— Task to complete —
Begin at the line that holds "This screenshot has" and copy each line exactly until the data below ends, including that last line but no pictures.

— Given records —
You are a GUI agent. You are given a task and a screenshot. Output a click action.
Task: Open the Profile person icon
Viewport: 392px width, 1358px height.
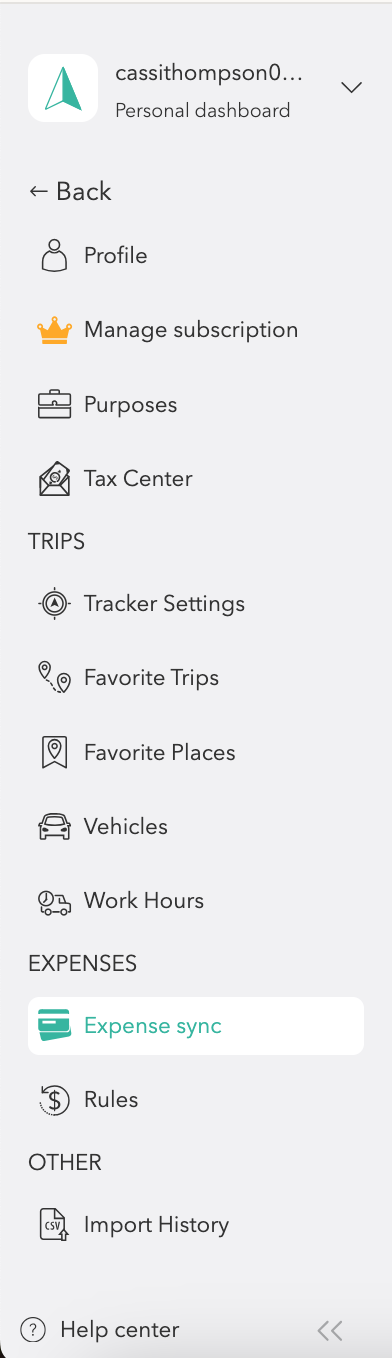coord(54,256)
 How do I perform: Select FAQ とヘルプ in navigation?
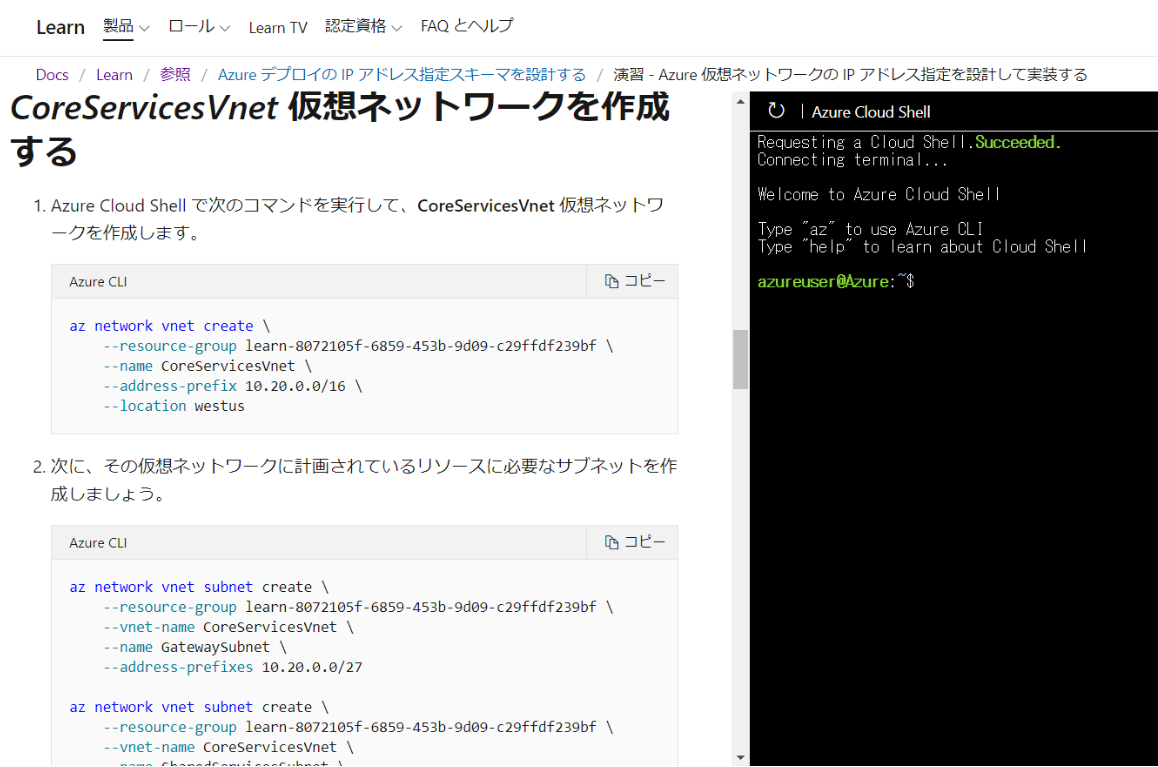pyautogui.click(x=466, y=27)
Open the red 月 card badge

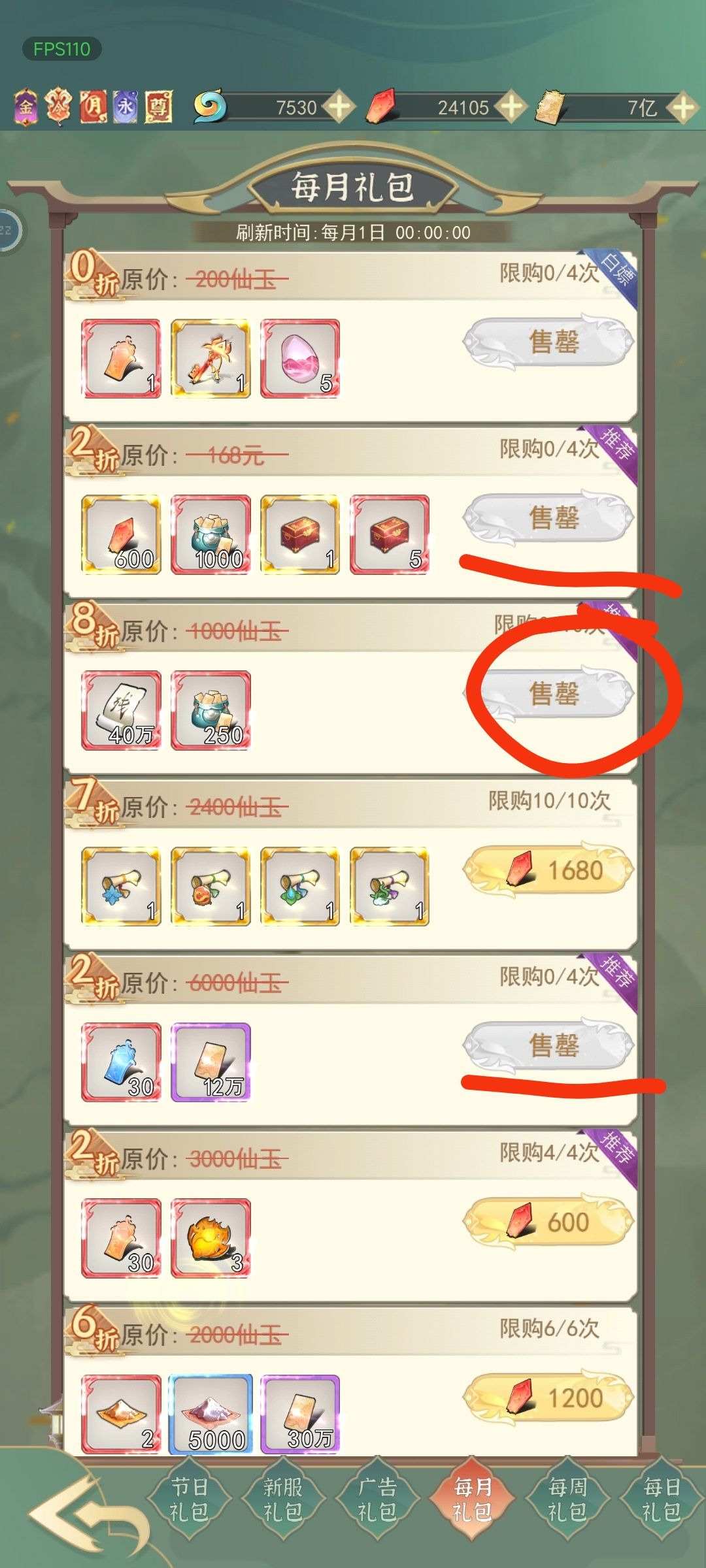[x=93, y=106]
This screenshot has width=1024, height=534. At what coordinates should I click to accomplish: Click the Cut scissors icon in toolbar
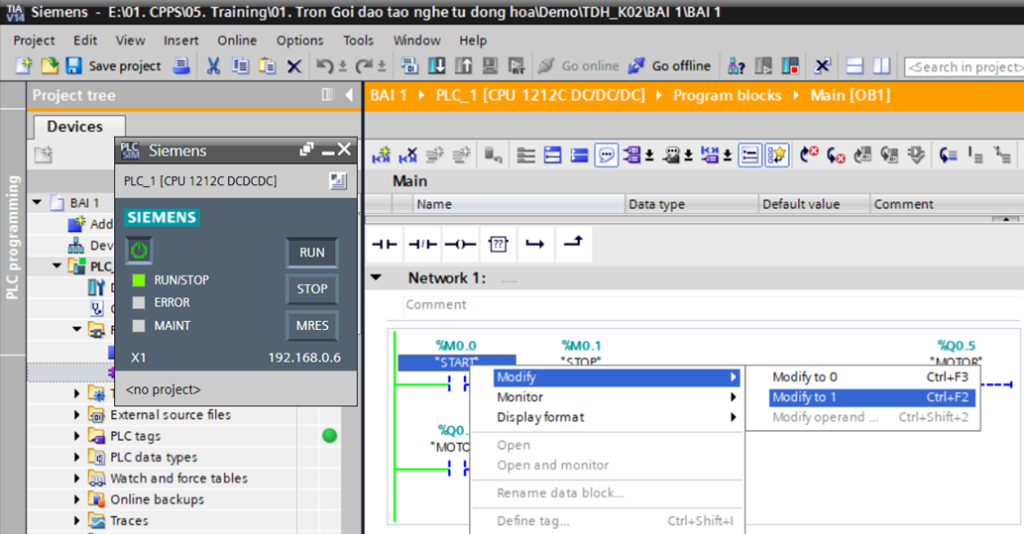point(213,66)
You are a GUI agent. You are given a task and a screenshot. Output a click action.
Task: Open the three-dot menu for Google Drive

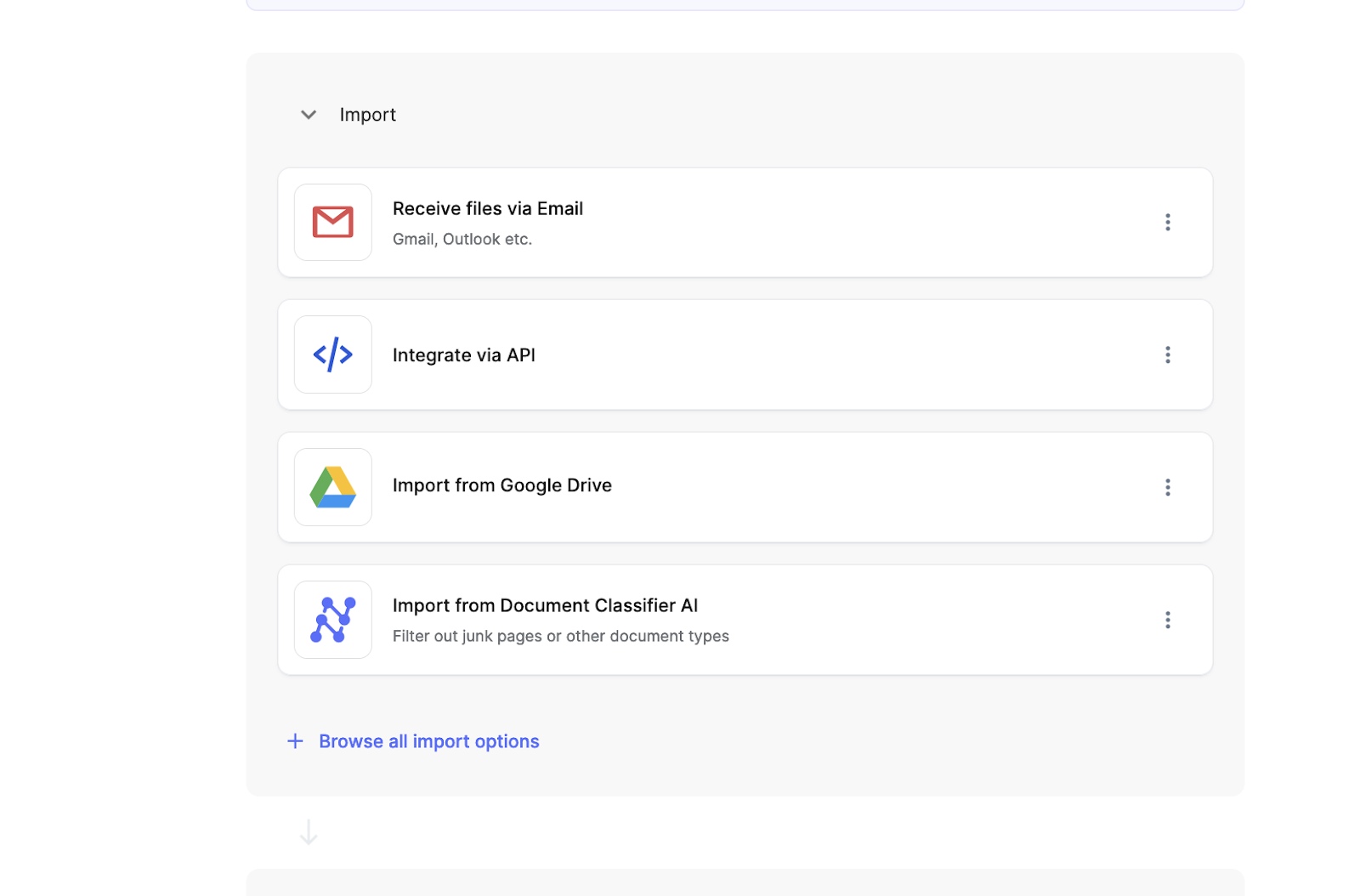coord(1167,487)
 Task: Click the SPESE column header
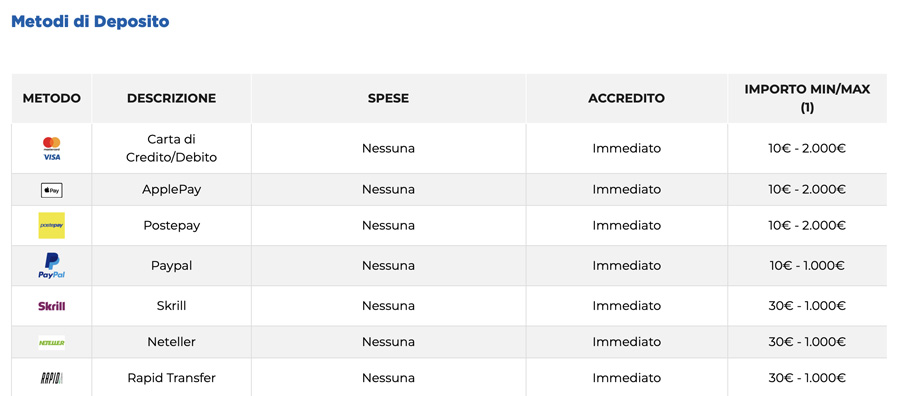[389, 98]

— Answer —
This screenshot has width=1024, height=534. At what coordinates should I click to accomplish: Click the Cut scissors icon in toolbar
point(213,66)
You are a GUI agent. You are given a task and a screenshot. Output a click action.
Task: Open the three-dot menu for Google Drive

coord(1167,487)
 Task: Click the SPESE column header
[389, 98]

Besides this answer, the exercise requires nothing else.